Task statement: Please convert the stretch from the line containing "Click GET badge for Read Root" through the line containing "click(796, 100)" into a Markdown table with the columns Number and Text, numbering each line and skipping blank lines.

Records provided:
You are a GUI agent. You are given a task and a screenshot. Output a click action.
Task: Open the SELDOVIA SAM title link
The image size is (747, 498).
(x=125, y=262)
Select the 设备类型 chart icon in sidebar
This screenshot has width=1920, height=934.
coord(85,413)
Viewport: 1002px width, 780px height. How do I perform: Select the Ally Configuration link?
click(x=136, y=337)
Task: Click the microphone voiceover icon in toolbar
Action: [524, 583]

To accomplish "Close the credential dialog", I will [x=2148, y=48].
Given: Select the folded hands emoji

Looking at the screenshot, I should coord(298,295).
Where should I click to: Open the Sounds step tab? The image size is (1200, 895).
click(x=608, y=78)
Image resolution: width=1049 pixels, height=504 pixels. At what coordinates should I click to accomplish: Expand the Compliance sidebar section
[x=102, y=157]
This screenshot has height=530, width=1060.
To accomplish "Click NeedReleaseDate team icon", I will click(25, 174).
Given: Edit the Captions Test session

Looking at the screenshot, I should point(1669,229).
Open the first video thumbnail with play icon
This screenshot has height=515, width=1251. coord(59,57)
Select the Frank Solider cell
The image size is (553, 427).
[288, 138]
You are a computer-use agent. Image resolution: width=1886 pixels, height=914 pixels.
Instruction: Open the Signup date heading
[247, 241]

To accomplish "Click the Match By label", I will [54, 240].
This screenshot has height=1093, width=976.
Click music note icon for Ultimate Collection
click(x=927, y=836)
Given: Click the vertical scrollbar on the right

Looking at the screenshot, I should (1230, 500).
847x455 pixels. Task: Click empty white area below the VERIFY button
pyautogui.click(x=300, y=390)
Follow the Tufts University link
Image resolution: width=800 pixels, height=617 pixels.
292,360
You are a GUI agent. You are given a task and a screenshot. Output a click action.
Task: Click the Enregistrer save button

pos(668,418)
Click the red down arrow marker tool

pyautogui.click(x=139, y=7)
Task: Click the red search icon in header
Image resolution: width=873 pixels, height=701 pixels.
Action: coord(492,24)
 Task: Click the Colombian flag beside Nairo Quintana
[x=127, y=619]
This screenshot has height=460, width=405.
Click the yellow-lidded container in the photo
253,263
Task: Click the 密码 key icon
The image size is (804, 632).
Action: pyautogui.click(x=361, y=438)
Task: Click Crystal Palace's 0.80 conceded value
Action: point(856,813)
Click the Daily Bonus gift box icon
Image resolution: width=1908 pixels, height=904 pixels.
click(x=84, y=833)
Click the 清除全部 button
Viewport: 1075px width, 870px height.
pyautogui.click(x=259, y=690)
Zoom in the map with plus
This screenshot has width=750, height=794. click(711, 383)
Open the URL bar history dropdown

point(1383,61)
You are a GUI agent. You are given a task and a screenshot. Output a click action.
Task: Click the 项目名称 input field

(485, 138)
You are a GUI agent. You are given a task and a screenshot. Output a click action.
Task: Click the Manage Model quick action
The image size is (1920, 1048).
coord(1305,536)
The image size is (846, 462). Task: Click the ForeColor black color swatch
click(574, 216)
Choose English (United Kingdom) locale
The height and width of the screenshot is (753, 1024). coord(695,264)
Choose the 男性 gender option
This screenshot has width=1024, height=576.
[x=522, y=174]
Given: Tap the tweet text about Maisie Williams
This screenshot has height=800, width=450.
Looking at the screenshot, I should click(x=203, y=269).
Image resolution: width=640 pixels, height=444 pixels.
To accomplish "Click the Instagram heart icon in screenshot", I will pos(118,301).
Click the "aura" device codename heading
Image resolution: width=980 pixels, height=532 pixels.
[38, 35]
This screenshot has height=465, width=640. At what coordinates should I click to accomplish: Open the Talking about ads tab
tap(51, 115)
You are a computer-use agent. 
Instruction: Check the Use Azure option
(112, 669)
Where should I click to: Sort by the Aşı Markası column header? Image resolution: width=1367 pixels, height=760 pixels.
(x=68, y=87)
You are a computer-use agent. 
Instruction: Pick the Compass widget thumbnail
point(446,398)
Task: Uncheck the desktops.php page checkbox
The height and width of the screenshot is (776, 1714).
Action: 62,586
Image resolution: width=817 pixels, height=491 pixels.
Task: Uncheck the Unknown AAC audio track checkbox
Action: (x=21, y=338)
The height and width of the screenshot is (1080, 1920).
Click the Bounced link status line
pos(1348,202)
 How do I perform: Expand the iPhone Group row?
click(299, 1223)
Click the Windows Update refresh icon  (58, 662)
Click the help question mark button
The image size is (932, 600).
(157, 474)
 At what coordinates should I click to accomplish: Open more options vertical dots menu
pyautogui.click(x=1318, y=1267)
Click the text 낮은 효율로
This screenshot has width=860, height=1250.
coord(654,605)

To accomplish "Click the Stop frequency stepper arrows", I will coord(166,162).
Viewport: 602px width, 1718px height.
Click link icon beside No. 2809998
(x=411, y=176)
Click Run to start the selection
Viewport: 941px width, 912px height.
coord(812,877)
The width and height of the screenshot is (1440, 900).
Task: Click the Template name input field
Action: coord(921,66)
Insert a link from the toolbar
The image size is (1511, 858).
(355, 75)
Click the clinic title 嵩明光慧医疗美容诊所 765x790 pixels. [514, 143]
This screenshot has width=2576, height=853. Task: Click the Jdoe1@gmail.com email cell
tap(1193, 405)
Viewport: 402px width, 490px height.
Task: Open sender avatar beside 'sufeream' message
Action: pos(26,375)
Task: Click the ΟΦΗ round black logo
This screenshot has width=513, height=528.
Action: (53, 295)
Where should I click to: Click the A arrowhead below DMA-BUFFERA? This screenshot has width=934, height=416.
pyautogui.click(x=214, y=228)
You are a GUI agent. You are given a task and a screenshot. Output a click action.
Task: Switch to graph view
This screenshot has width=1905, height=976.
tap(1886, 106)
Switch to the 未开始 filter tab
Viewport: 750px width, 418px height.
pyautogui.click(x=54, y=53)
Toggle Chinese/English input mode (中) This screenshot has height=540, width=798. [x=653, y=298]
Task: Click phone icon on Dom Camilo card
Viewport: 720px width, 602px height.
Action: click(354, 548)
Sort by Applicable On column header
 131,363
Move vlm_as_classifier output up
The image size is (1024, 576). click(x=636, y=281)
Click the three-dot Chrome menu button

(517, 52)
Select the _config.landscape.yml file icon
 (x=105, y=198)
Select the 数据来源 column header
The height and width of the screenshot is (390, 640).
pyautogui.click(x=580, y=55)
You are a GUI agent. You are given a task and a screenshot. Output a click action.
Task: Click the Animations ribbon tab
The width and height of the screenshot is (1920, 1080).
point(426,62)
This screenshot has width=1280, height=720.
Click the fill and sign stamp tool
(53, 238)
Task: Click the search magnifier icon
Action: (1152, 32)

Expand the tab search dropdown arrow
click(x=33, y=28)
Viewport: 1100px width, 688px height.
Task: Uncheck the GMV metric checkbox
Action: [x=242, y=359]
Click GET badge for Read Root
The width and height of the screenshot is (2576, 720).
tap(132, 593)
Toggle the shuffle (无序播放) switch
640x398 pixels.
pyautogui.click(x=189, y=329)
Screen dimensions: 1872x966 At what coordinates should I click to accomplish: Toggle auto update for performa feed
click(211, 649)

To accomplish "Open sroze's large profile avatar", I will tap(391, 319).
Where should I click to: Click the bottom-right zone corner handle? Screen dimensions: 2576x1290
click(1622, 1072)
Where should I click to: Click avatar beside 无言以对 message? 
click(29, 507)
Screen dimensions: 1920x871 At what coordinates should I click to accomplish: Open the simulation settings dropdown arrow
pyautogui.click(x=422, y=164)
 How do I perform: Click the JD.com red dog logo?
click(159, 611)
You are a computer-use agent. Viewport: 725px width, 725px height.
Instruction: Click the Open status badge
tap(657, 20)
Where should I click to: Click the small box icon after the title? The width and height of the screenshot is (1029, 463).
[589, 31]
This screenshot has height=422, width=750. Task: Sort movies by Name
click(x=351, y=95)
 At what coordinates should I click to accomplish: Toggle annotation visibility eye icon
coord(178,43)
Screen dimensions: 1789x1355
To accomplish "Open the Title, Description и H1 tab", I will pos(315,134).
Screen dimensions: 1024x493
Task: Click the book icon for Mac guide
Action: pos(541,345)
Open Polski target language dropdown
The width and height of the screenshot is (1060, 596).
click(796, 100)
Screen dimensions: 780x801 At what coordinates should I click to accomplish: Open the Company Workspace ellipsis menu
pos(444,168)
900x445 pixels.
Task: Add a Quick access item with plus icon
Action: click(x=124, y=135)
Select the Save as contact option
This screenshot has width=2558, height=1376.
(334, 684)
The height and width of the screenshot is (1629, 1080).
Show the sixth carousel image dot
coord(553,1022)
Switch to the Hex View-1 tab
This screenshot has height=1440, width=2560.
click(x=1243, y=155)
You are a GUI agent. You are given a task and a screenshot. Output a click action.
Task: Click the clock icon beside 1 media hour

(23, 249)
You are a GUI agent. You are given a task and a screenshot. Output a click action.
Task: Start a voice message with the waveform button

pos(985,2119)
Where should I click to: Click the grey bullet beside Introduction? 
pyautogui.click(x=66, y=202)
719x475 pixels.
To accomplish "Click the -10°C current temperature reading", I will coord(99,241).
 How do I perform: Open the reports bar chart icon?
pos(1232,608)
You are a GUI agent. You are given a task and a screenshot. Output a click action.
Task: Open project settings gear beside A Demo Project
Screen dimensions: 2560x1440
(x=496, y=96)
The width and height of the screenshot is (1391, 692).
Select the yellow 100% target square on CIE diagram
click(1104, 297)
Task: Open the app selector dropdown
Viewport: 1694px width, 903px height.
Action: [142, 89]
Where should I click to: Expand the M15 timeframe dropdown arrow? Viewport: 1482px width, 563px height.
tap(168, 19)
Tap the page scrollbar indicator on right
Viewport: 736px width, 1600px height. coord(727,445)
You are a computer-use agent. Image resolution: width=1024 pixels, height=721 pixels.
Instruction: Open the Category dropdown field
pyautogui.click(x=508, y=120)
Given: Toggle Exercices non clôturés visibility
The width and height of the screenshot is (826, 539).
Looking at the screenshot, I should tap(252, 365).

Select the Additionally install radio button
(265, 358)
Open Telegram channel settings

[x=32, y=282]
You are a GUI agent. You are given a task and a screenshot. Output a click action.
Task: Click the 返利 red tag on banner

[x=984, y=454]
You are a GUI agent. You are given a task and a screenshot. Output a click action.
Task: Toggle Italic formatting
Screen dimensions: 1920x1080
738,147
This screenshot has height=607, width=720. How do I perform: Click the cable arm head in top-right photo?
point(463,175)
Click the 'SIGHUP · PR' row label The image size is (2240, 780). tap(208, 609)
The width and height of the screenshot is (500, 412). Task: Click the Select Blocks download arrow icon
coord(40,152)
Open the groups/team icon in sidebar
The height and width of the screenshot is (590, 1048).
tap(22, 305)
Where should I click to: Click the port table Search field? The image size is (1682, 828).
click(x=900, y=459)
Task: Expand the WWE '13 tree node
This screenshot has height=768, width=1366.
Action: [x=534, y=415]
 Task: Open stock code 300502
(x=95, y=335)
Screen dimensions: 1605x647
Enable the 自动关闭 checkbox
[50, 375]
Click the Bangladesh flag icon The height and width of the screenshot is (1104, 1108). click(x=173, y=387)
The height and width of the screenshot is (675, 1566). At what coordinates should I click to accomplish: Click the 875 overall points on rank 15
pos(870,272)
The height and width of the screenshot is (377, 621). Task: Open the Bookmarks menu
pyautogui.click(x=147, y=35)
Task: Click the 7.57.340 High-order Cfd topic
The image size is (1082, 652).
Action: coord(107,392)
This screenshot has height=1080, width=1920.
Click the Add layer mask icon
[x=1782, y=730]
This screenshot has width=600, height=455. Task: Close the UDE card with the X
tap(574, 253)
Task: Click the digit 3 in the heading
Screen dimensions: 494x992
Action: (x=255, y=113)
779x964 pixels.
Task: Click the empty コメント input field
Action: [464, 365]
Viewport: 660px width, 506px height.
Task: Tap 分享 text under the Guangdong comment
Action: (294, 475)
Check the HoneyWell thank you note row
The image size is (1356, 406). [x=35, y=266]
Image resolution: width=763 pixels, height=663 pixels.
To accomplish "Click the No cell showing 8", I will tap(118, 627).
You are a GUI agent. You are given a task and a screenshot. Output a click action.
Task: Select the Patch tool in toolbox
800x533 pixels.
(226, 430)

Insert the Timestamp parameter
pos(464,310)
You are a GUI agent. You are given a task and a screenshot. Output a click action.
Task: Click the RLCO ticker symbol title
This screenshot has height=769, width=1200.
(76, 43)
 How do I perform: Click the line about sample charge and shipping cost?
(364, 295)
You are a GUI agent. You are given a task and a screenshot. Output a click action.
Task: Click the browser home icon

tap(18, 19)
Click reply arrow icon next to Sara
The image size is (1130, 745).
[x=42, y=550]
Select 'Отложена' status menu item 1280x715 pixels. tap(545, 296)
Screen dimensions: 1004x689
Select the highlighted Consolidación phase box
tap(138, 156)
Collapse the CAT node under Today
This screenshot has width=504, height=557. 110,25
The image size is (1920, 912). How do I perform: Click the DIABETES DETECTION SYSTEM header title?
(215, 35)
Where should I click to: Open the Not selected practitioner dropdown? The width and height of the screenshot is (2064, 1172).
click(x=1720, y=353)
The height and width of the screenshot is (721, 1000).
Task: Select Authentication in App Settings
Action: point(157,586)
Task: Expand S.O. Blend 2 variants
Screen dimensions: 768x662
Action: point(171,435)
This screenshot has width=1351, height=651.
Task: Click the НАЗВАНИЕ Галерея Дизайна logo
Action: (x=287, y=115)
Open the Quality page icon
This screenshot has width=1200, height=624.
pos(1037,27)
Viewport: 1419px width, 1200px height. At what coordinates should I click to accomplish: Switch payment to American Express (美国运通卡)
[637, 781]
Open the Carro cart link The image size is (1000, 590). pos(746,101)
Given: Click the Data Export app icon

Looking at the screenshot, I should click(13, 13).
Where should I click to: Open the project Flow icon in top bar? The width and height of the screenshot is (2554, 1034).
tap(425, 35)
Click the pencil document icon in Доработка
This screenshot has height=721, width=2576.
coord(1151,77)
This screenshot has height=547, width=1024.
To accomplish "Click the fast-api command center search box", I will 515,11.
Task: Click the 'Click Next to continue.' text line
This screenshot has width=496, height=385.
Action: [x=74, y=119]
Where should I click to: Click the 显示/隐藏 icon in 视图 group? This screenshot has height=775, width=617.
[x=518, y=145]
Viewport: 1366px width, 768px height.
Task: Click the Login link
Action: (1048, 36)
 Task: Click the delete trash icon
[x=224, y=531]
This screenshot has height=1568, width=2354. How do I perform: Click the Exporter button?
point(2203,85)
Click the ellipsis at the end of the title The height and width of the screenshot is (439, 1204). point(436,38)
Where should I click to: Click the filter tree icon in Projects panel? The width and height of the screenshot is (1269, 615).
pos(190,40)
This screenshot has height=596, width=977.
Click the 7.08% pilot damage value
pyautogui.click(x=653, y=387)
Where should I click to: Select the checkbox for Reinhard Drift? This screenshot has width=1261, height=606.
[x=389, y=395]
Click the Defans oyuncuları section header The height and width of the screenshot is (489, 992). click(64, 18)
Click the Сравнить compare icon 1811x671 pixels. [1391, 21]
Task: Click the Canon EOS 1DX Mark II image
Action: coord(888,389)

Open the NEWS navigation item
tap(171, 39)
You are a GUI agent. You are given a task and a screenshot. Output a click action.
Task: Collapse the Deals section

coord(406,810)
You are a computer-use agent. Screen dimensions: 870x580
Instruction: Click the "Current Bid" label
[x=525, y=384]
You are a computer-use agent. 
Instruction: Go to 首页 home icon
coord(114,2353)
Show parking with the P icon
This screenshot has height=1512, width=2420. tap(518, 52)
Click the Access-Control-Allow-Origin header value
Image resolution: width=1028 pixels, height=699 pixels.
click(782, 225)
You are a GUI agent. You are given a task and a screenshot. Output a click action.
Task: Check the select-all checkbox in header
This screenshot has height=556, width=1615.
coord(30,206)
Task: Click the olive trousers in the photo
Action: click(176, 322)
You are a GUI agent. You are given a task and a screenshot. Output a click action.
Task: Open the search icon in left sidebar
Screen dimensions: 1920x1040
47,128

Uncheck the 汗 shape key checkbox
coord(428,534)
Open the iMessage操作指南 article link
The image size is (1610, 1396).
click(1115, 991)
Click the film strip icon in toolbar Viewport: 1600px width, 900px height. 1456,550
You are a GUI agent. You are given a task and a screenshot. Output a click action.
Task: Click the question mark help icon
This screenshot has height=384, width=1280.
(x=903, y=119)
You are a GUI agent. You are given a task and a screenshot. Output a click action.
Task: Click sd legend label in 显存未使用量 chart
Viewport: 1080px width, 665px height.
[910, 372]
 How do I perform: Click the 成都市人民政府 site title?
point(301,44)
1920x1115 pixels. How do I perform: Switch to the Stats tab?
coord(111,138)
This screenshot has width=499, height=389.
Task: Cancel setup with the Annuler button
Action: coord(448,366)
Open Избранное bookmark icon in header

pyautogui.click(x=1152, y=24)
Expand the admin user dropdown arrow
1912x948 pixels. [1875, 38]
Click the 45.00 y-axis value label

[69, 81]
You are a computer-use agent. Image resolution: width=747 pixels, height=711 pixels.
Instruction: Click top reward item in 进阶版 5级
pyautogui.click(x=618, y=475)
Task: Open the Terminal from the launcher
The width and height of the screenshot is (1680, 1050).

Complete response:
| Number | Text |
|---|---|
| 1 | Click GET badge for Read Root |
| 2 | The width and height of the screenshot is (2576, 720). |
| 3 | tap(132, 593) |
| 4 | Toggle the shuffle (无序播放) switch |
| 5 | 640x398 pixels. |
| 6 | pyautogui.click(x=189, y=329) |
| 7 | Screen dimensions: 1872x966 At what coordinates should I click to accomplish: Toggle auto update for performa feed |
| 8 | click(211, 649) |
| 9 | To accomplish "Open sroze's large profile avatar", I will tap(391, 319). |
| 10 | Where should I click to: Click the bottom-right zone corner handle? Screen dimensions: 2576x1290 |
| 11 | click(1622, 1072) |
| 12 | Where should I click to: Click avatar beside 无言以对 message?  |
| 13 | click(29, 507) |
| 14 | Screen dimensions: 1920x871 At what coordinates should I click to accomplish: Open the simulation settings dropdown arrow |
| 15 | pyautogui.click(x=422, y=164) |
| 16 |  How do I perform: Click the JD.com red dog logo? |
| 17 | click(159, 611) |
| 18 | You are a computer-use agent. Viewport: 725px width, 725px height. |
| 19 | Instruction: Click the Open status badge |
| 20 | tap(657, 20) |
| 21 | Where should I click to: Click the small box icon after the title? The width and height of the screenshot is (1029, 463). |
| 22 | [589, 31] |
| 23 | This screenshot has height=422, width=750. Task: Sort movies by Name |
| 24 | click(x=351, y=95) |
| 25 |  At what coordinates should I click to accomplish: Toggle annotation visibility eye icon |
| 26 | coord(178,43) |
| 27 | Screen dimensions: 1789x1355 |
| 28 | To accomplish "Open the Title, Description и H1 tab", I will pos(315,134). |
| 29 | Screen dimensions: 1024x493 |
| 30 | Task: Click the book icon for Mac guide |
| 31 | Action: pos(541,345) |
| 32 | Open Polski target language dropdown |
| 33 | The width and height of the screenshot is (1060, 596). |
| 34 | click(796, 100) |